Parte de lo que se contiene en los dos libros de la Pneumática es sustancialmente obra de estudiosos anteriores y especialmente de Ctesibio, Filón y Arquímedes. La obra comienza con una disertación teórica sobre el "vacío", en la que se repite la errónea hipótesis por medio de la cual los antiguos explicaban todos aquellos fenómenos (acción de las bombas, de las jeringas) que sólo mucho más tarde habían de encontrar una exacta interpretación gracias al descubrimiento de la presión atmosférica por obra de Torricelli.

Sigue después la descripción de numerosísimos aparatos en gran parte movidos por la acción del aire, del agua o del fuego. Algunos de estos aparatos estaban destinados a suscitar en el vulgo ignorante un sentimiento de reverente estupor durante las funciones del culto: así el dispositivo (por medio de la dilatación del aire) que abría las puertas del templo cuando se encendía el fuego del altar. Entre esta clase de aparatos se encuentran también la célebre "fuente de Herón" y la "eolípila" en la que está contenido el germen de la primera máquina o, mejor dicho, de la primera "turbina" de vapor. Se describen asimismo otros muchos mecanismos, como el odómetro, el distribuidor automático, el molinillo de vapor o máquinas que funcionan con monedas.

El libro Sobre los autómatas describe la maquinaria de los teatros y es un interesante documento acerca de la escenografía y la tramoya griegas. La Dióptrica habla de un aparato empleado entonces por los topógrafos y astrónomos, análogo al moderno teodolito.

La Métrica, por último, es una obra en tres libros donde aparecen tratadas cuestiones de geodesia y de geometría práctica.
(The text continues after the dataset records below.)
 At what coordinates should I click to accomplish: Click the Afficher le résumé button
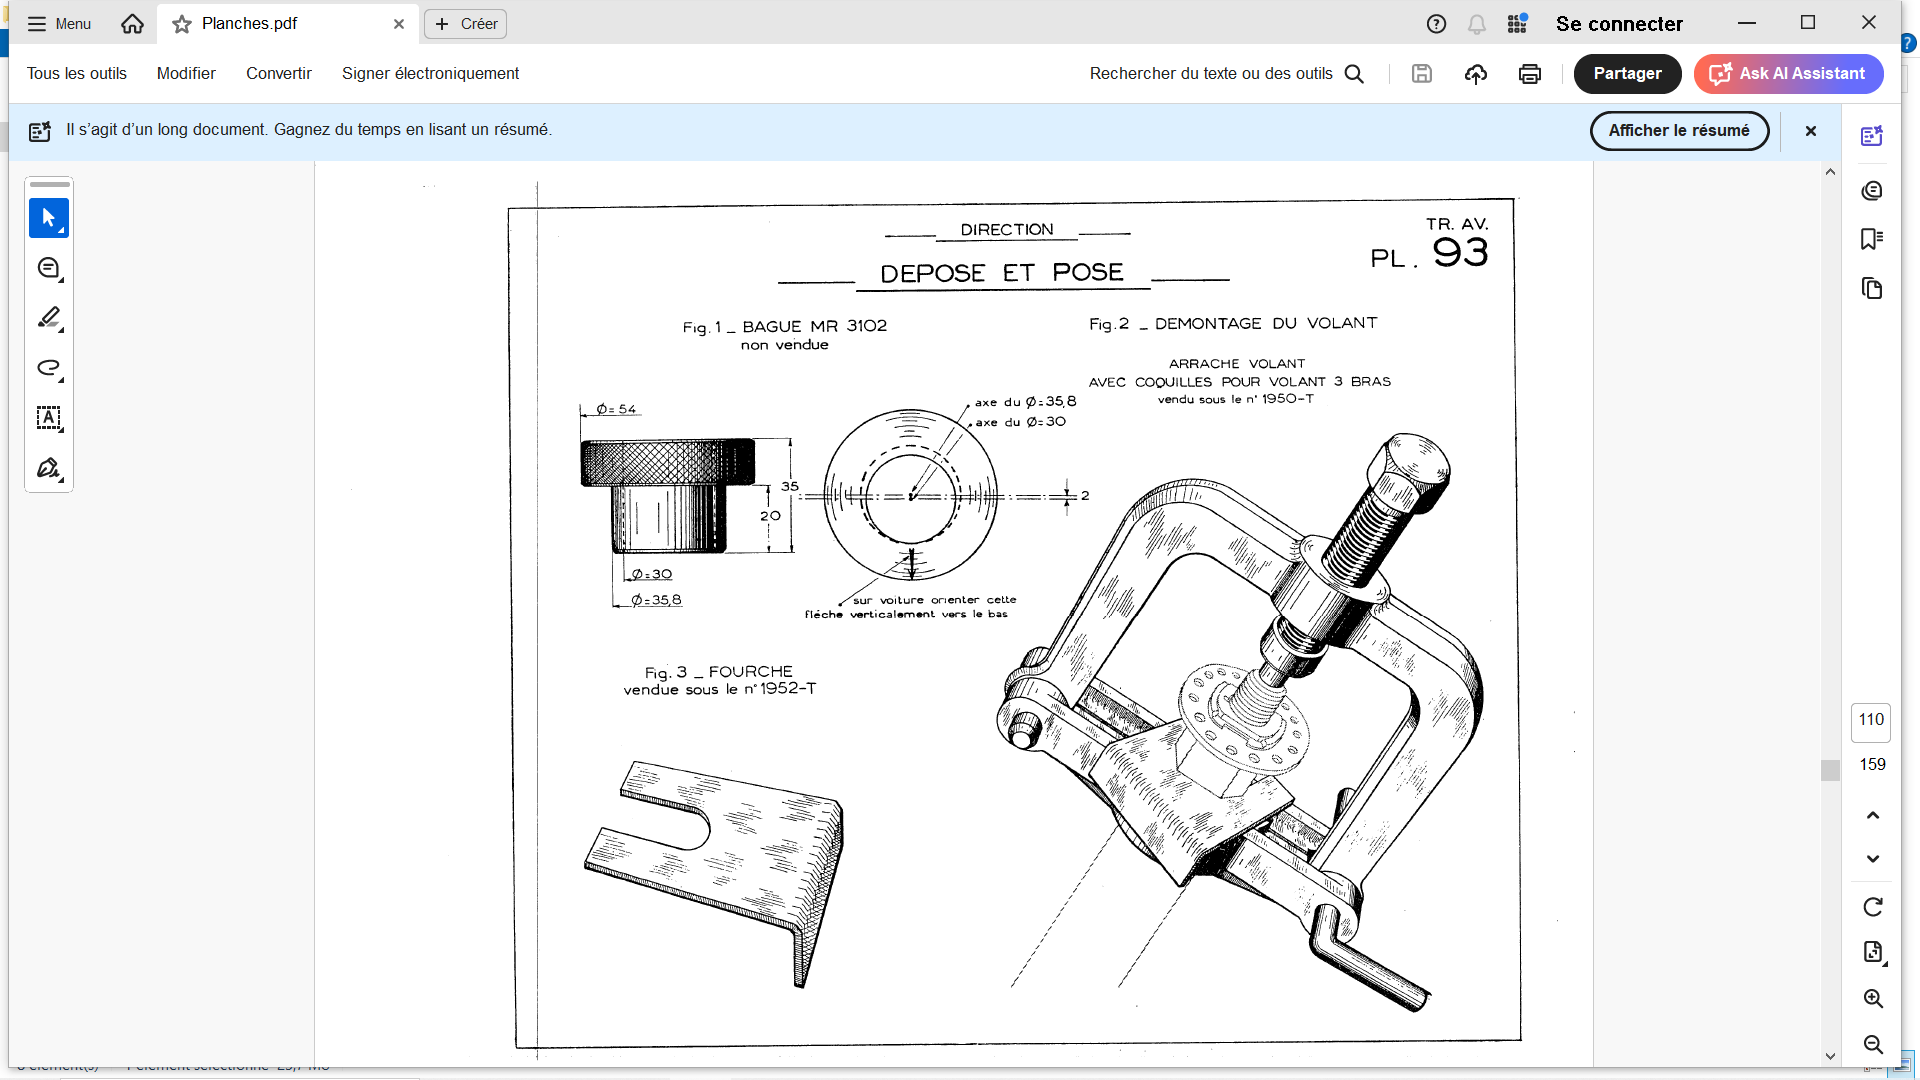(1679, 131)
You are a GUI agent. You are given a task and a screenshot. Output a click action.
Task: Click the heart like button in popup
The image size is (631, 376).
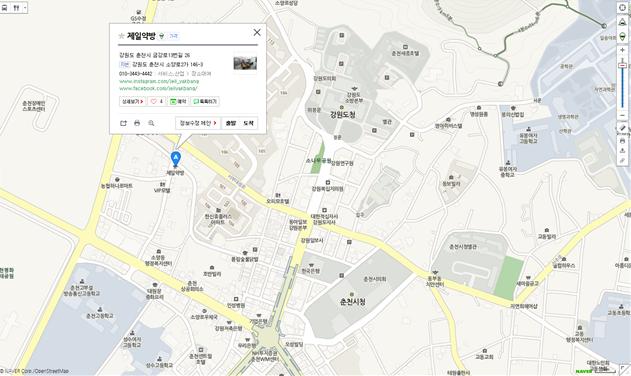(157, 101)
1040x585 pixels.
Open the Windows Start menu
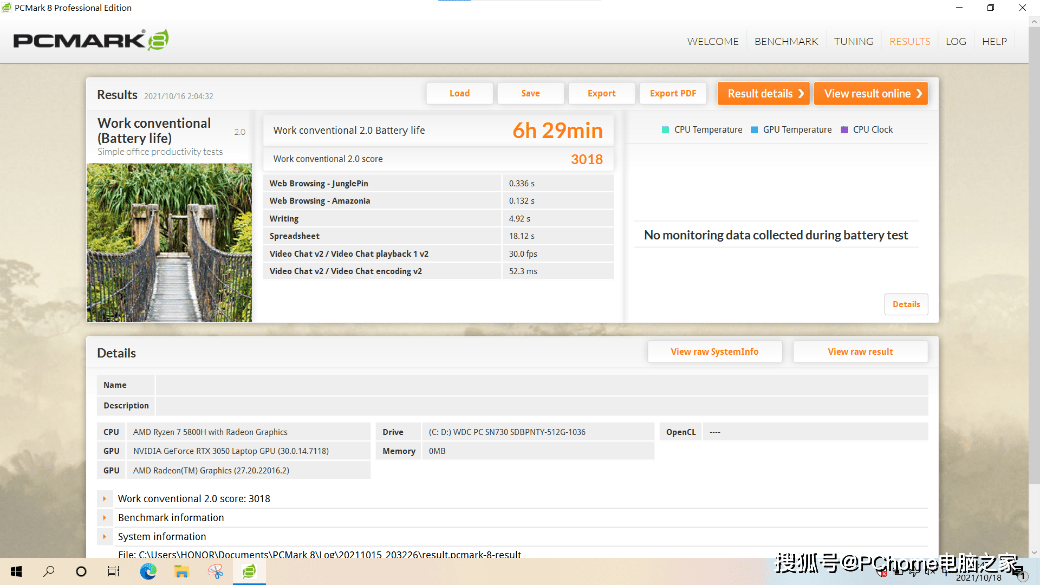[x=15, y=571]
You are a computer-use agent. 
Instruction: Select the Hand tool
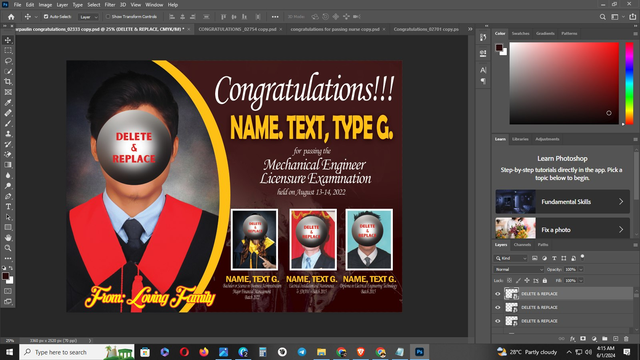coord(8,238)
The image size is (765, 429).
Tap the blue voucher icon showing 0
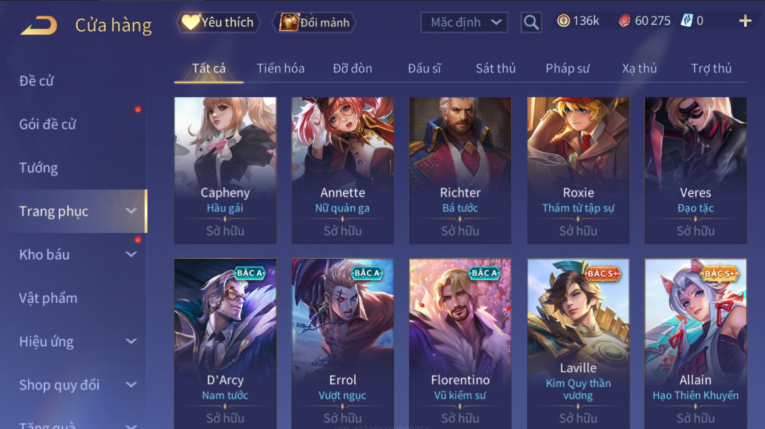coord(686,20)
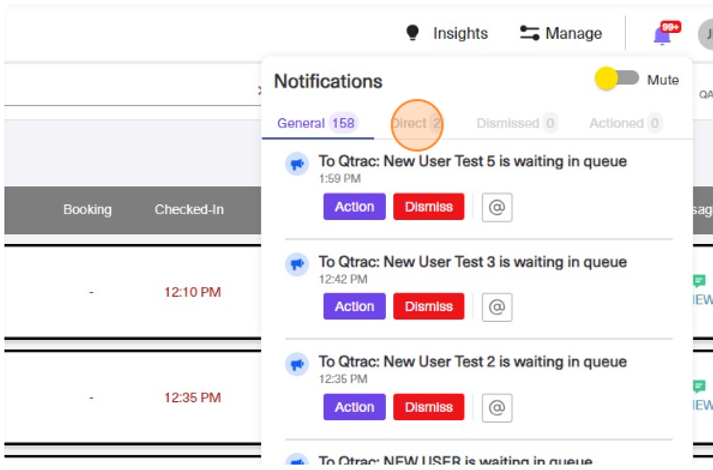Select the General notifications tab
713x470 pixels.
pyautogui.click(x=317, y=123)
Se enumeran las diferentes maneras de hallar las áreas de triángulos, cuadriláteros, polígonos regulares de tres a doce lados, círculos y elipses, así como el volumen de cilindros, conos y esferas, con procedimientos rigurosos y cálculos aproximados; se trata también la división de las figuras planas y sólidas en partes relacionadas entre sí y con la figura entera.

En el primer libro de la Métrica hallamos la conocida fórmula que permite calcular el área de un triángulo a partir de la longitud de los lados, y un método aproximado para hallar la raíz cuadrada de un número, usado hoy día por los modernos ordenadores. Según Proclo (tal noticia fue confirmada luego por el árabe Anaricio), pertenece a Herón un comentario de orden práctico a los Elementos de Euclides, que enriquece el vocabulario geométrico y contiene diversas observaciones, entre ellas una concerniente a la demostración euclidiana del teorema de Pitágoras.